*What to produce*.
Using the material below, print the line that contains "Task: Click the organization", the line that contains "Task: Expand the Hoek angle dropdown arrow", and every line in between, exactly and nothing else.
[Start of section]
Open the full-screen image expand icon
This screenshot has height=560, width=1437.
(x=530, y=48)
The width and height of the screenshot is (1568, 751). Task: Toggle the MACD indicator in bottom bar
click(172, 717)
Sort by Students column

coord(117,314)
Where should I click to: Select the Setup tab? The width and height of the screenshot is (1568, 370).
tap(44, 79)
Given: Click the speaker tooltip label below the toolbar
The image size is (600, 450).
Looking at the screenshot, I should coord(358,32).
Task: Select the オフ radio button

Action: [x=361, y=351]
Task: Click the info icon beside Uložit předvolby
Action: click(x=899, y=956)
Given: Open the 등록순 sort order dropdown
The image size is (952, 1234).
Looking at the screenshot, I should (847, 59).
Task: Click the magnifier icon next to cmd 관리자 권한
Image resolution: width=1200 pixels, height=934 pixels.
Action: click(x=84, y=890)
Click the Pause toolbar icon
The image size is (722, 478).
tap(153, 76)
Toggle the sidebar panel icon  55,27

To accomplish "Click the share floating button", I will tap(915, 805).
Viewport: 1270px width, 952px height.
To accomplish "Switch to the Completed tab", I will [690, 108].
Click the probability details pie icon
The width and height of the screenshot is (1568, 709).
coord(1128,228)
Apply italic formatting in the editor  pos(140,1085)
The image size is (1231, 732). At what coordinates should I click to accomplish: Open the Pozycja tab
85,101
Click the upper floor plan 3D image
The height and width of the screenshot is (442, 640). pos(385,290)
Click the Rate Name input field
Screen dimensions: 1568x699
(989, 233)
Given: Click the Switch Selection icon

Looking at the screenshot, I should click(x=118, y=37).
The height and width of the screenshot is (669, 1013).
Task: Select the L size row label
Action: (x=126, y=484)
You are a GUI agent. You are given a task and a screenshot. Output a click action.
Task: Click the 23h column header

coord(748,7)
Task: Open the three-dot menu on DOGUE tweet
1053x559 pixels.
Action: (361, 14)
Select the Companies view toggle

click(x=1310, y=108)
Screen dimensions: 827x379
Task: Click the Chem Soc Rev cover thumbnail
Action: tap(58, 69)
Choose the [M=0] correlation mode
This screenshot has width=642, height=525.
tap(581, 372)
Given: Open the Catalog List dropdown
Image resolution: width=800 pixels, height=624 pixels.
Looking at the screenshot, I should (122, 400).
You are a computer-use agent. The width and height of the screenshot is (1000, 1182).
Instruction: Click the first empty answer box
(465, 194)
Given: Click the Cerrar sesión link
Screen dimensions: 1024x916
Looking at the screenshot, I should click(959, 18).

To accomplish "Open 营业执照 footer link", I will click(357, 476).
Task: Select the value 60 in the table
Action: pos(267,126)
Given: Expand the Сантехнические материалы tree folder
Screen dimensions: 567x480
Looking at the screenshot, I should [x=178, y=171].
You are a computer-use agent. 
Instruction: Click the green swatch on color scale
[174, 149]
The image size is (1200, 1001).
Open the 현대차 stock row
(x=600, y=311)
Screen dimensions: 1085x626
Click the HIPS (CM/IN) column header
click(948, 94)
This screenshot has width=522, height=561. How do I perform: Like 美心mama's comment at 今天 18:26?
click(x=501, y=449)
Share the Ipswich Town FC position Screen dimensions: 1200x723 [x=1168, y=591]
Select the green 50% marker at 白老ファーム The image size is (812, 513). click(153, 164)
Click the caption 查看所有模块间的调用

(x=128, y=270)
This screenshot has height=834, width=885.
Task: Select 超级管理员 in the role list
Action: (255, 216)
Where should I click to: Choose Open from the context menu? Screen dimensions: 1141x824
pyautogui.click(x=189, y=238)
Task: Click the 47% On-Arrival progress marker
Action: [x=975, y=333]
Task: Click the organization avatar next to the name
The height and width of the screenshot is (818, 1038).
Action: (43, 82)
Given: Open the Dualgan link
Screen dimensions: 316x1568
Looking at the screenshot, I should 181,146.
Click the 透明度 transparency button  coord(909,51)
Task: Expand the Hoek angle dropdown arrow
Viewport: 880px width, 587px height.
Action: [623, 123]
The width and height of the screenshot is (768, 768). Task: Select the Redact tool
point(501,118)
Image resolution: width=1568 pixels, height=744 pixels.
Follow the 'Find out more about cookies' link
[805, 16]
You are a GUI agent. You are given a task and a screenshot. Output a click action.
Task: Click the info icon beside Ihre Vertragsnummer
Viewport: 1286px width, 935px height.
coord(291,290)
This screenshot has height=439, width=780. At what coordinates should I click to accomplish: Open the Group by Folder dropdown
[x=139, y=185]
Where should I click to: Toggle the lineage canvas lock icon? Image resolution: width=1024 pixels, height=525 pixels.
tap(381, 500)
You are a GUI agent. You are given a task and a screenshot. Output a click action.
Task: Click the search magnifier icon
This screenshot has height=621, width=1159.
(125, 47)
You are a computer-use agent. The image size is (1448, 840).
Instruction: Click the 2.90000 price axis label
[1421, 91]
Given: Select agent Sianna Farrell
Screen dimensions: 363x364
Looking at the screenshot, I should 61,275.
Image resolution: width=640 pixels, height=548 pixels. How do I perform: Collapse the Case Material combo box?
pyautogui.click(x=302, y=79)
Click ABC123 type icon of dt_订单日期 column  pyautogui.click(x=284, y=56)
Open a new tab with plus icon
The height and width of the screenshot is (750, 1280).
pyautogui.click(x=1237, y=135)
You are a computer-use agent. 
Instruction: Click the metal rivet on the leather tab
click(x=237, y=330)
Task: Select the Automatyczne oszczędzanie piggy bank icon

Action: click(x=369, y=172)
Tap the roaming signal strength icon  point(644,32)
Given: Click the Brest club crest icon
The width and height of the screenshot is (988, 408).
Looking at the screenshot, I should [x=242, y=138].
[End of section]
*Task answer*.
Task: Click the organization avatar next to the name
The height and width of the screenshot is (818, 1038).
Action: (43, 82)
Given: Open the Dualgan link
Screen dimensions: 316x1568
Looking at the screenshot, I should 181,146.
Click the 透明度 transparency button  coord(909,51)
Task: Expand the Hoek angle dropdown arrow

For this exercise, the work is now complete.